Falamos da Itália ou, perdão, da bella Italia que segue retumbante em direção às decisões deste Euro ’20. Mas um olhar mais atento à performance transalpina no jogo de abertura, frente à Turquia, revela também a opção de não insistir pelo meio. Também o agora tão elogiado Roberto Mancini cedeu (como Fernando Santos) a não cair no engodo adversário e a esperar pelo momento certo para explorar essa excelente arma que é o jogo interior (nunca ninguém o negará aqui). E foi ver a Itália a ter o domínio, a assumir o jogo, e a reagir à perda de forma intensa, mas sem tentar numas vezes, e sem conseguir noutras, ligar sectores. Isto até à jogada do primeiro golo que serve de perfeito exemplo de quando se deve jogar obrigatoriamente(!) por dentro.

Quer isto dizer que Mancini não tem qualidade? Que é ultraconservador? Quererá dizer que viu a luz no intervalo e encontrou a panaceia? Certamente que não, mas teve a cautela de não forçar os momentos para explorar o potencial que a sua equipa mostra quando joga pelo corredor central. E quando a Turquia abriu esse espaço, a ordem foi explorá-lo. E essa é uma opção equilibrada tomada por um selecionador com experiência, que claramente não odeia esse tipo de jogo, mas que sente na pele as consequências das suas decisões. Porque há contingência, porque há um jogo de abertura jogado fora, com público, frente a uma equipa desenhada para tapar esse espaço, a opção foi a de não explorá-lo como quem vai com demasiada sede ao pote. E isso é totalmente diferente de não se saber o que é, de não se querer explorá-lo, ou de lhe negar totalmente as valências.

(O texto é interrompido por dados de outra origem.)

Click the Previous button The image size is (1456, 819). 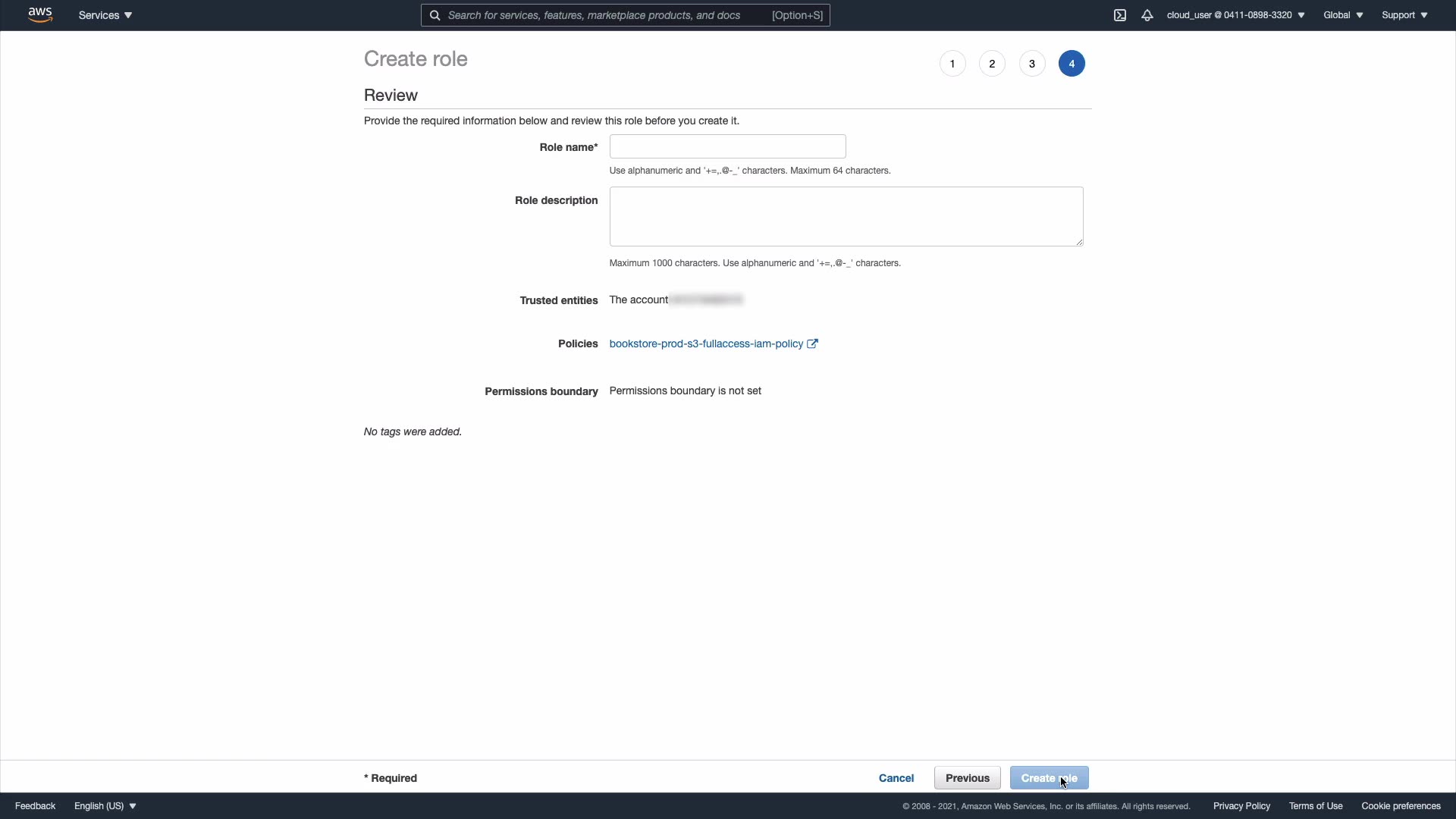point(967,778)
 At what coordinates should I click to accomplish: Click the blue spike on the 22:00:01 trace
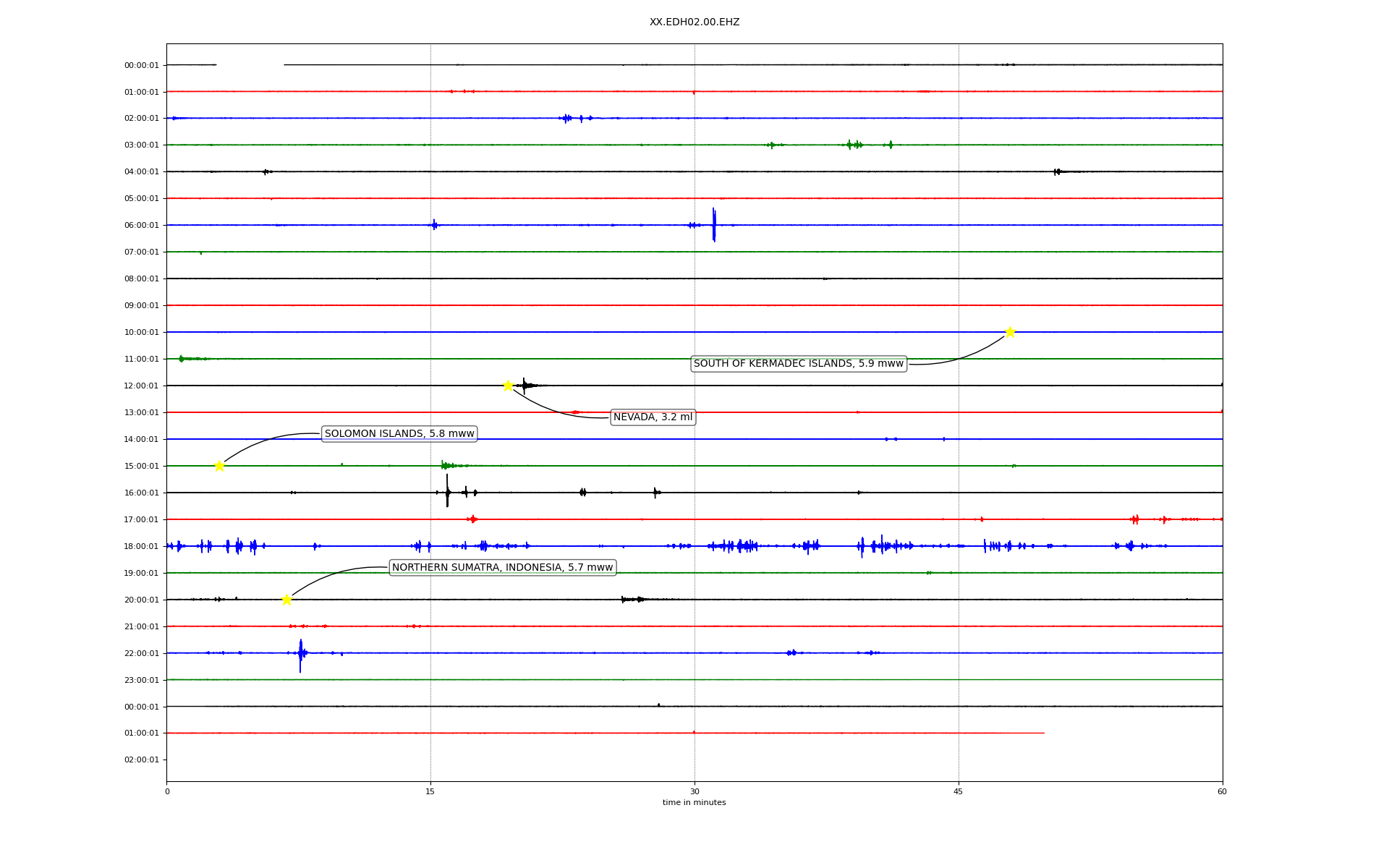click(x=300, y=655)
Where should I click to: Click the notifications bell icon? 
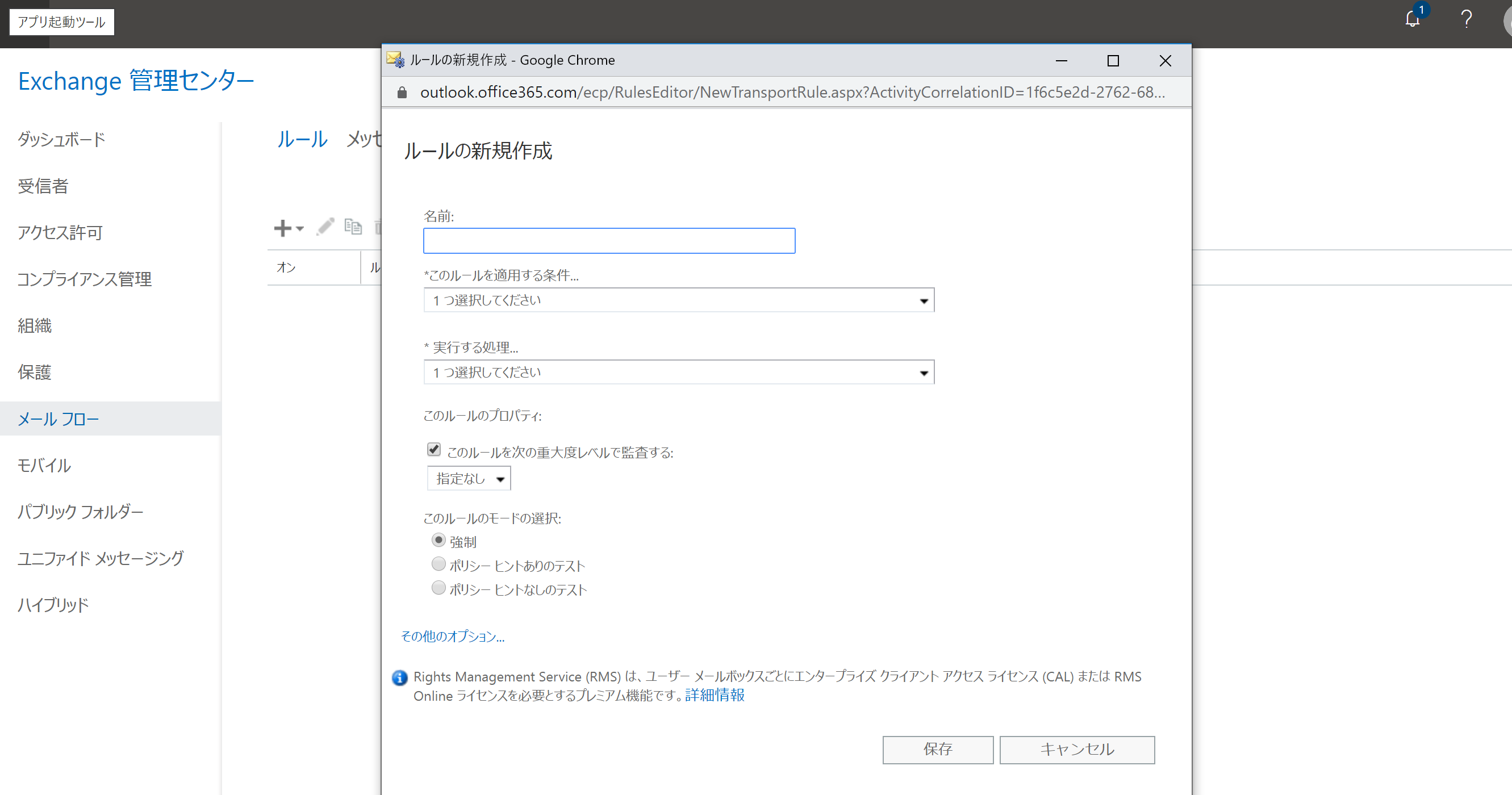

Um momento de desorganização turco permitiu à Itália explorar aquilo que raramente havia conseguido na primeira metade. Lance é também exemplo perfeito de quando explorar obrigatoriamente o corredor central

Quer isto dizer que Portugal poderá competir com a Itália pelo título de campeões do jogo interior? Muito provavelmente não. Tendo pela frente a Alemanha e a França nos dois próximos jogos, o cenário não é de todo favorável a que, de repente, Fernando Santos passe a valorizar mais essa arma. Raramente o fez no seu reinado, o que não quer dizer que não se tenha explorado a espaços ou que não se vá utilizar totalmente no que Portugal jogar neste torneio. E quer isso dizer que as aspirações portuguesas estão comprometidas? Não o diria, ainda que também eu gostasse que essa opção aparecesse mais vezes explorada, com rotinas e entrosamento suficientes para poderem ser decisivas mesmo quando os espaços entrelinhas teimam em não abrir. Mas isso é diferente de achar que nos concederia outro Euro por decreto, ou que a opção de Fernando Santos é idiota e sem qualquer validade. Perguntem à Alemanha como foi jogar por dentro e perder com a França. É que a missão de um selecionador não é agradar a ideólogos, não é a de criar uma obra-de-arte. Ao fim do dia, a equipa tem de ser competitiva, e de poder ganhar qualquer jogo que dispute. E isso a Seleção de Fernando Santos, goste-se ou não do estilo, tem-no sido – com troféus até, para o provar.

PS: O título é obviamente irónico e pretende realçar a dissonância cognitiva nas análises à prestação portuguesa e italiana nos seus primeiros jogos no Euro’ 2020. O texto que o segue deixa a ironia de parte e pretende demonstrar a opção comum aos dois técnicos na forma de encarar as dificuldades que hoje se encontram para explorar o corredor central na criação. Fruto de um golo aos 53′, uma Itália mais modelada para esse estilo de jogo conseguiu explorar as debilidades de uma Turquia em desvantagem, mas até esse momento as dificuldades foram notórias. O mesmo para Portugal que, ainda assim, nesse espaço temporal criou mais oportunidades que os transalpinos. No fim, um resultado igual para as duas equipas mas análises, e apreciações, totalmente diferentes – o que se compreende mas só até um certo ponto.